El anciano después de decirme eso cayó al caliente suelo, el Verdugo lo levantó con azotes de su látigo de fuego, yo seguí caminando cargando el peso de mis pecados convertidos en una roca de color negro. El sol infernal se ocultó y aproveché la ocasión para escaparme.

Corrí con velocidad y escondiéndome de los demonios, de repente La Mariposa de Hierro irrumpió en el cielo moviendo sus inmensas alas grises.

Tomé un largo tentáculo de una cesta, y seguí corriendo en busca de la salida que me dijeron.

Mire hacia arriba, un inmenso agujero en el rocoso tope del Infierno, del mismo salían púas. Usé el tentáculo como cuerda y empecé a escalar sin ser visto.

Entre al oscuro túnel, gateando apresuradamente y evitando las púas.

Mire a mi alrededor, miles de cuerpos mutilados y con marcas de dientes acompañado de sangre en las paredes, una de ellas llevaba la famosa escritura de Dante "Pierda toda esperanza al llegar a este lugar"

Un cuerpo me observó, de su frente salían extraños dientes y un clavo atravesaba su garganta me dijo.

-Si los demonios, los hijos de la Mariposa de Hierro te ven, te harán algo peor que esto, si quieres salir de aquí necesitas tus pecados y encomendarte al Nazareno, si es que crees en él para salir.

-La piedra la llevo conmigo y mi fe está perdida, pero no debo estar en El Infierno.

Fue mi respuesta, seguí caminando, el túnel se hacía mas estrecho y las púas abundaban, no había cuerpos mutilados, nadie había llegado tan lejos.

De repente sentí que la sangre bañaba mi brazo derecho y un fierro al rojo vivo quemaba mi carne, no debía detenerme así que seguí con mi recorrido.

El aire me faltaba, los párpados me pesaban y mi cuerpo se debilitaba, la arena se movió fuertemente, salieron unos gusanos dotados con colmillos afilados detrás de mí, seguí gateando torpemente con las larvas rastreando mi sangre en el suelo.

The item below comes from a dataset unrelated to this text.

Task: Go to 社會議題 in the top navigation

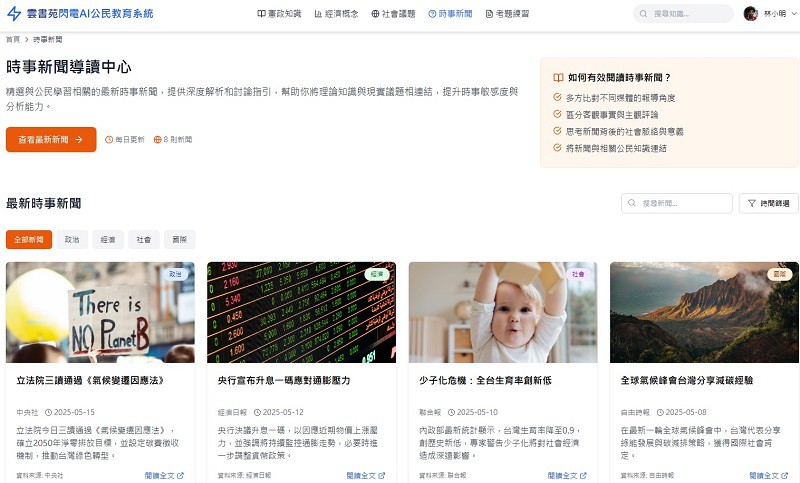Action: 393,14
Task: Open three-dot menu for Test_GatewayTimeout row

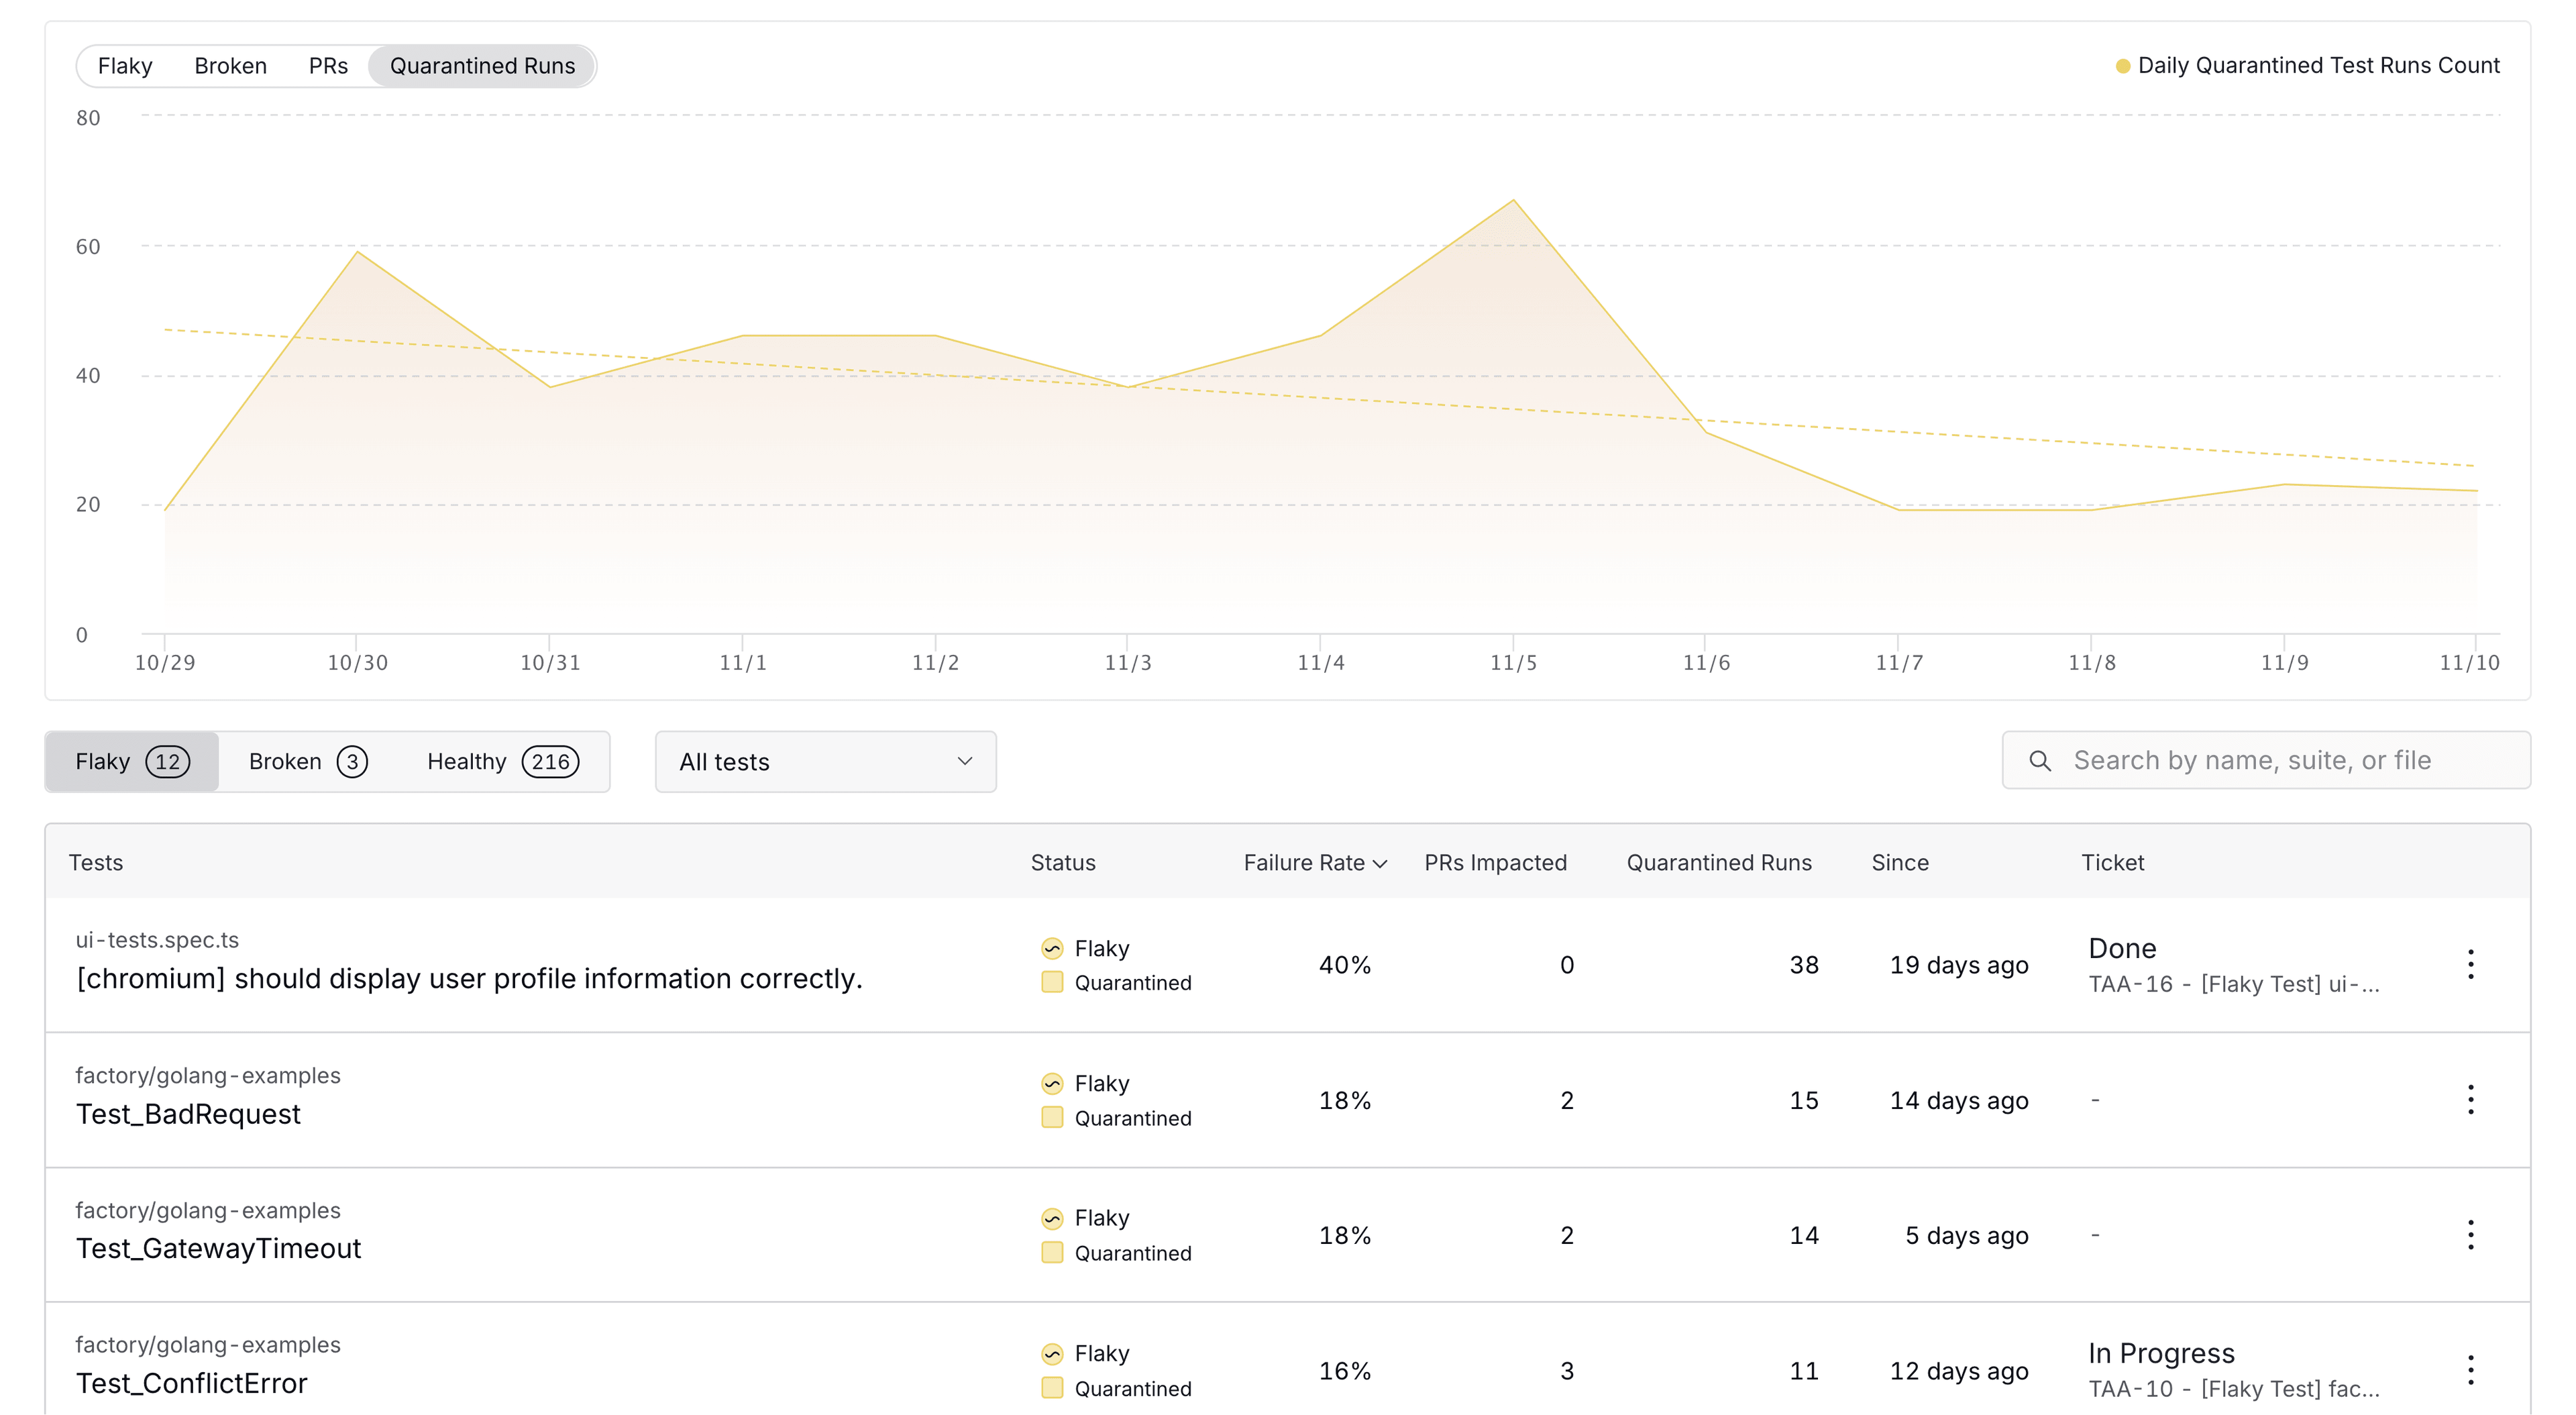Action: (x=2469, y=1235)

Un gusano me alcanzó y me mordió en la pierna, grite de dolor, sus colmillos eran fríos y rompían mi endeble carne con extraña rapidez , otro quería hacer lo mismo con mi cuello, me defendí usando la roca oscura de mis pecados que llevaba en mi mano izquierda, la frágil cabeza del gusano se deshizo y la verdosa sustancia que le daba vida se precipitó sobre mi, sus hermanos me seguían atacando, y yo lentamente seguí con mi huida.

Salí del túnel, la luz del Purgatorio apartó de mi cuerpo los gusanos y me desmayé justo en el momento cuando el encargado me vio y quería hablarme.

Súbitamente me despierto, la roca oscura en mi mano izquierda era el tarro del cual bebía cerveza, el fierro caliente era la tabla de freír la comida, los gusanos eran mangos verdes, lo que sentí fue el ardor de meter mi mano en el hielo seco, la pierna sangraba por la mordedura de mi perro, era leve la herida, el encargado del Purgatorio resultó ser mi hermano, el anciano en el suelo era mi tío, el Verdugo mi primo, el tentáculo una cuerda de oscuros hilos, la Mariposa de Hierro el ventilador, mi alucinación fue por comer esos hongos y mezclarlos con cerveza de la mala.